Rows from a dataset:

□ □ □ □ □ □ □

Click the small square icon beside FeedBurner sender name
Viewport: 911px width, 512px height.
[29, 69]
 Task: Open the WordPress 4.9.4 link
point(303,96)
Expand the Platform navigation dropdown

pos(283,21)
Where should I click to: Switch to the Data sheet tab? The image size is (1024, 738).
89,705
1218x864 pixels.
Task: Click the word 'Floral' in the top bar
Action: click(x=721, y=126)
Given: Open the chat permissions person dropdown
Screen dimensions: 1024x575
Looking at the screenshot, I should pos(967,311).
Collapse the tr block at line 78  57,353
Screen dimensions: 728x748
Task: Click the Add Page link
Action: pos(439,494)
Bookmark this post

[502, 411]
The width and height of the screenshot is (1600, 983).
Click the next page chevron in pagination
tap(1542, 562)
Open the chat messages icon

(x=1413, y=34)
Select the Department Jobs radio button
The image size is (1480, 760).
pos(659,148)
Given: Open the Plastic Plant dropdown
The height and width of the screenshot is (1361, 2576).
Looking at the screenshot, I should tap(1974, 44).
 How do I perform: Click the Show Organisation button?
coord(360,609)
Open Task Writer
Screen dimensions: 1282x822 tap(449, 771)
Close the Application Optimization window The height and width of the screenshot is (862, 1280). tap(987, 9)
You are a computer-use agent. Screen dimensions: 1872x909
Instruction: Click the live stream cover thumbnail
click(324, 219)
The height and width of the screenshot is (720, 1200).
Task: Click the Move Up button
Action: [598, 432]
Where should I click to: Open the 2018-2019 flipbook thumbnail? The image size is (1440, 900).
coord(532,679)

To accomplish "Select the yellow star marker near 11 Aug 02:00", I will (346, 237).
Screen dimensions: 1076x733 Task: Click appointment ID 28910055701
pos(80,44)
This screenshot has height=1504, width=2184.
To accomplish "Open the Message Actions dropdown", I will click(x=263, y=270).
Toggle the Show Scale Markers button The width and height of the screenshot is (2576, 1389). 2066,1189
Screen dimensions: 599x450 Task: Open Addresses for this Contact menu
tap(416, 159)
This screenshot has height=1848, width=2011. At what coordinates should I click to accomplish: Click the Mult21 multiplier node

□ □ □ □ □ □ □

## Work to do
Please pick out and copy every line of the records above that contains the string "Show". Case counts.

## Solution to this exercise
 How do I perform: Click the Show Organisation button?
Toggle the Show Scale Markers button The width and height of the screenshot is (2576, 1389). 2066,1189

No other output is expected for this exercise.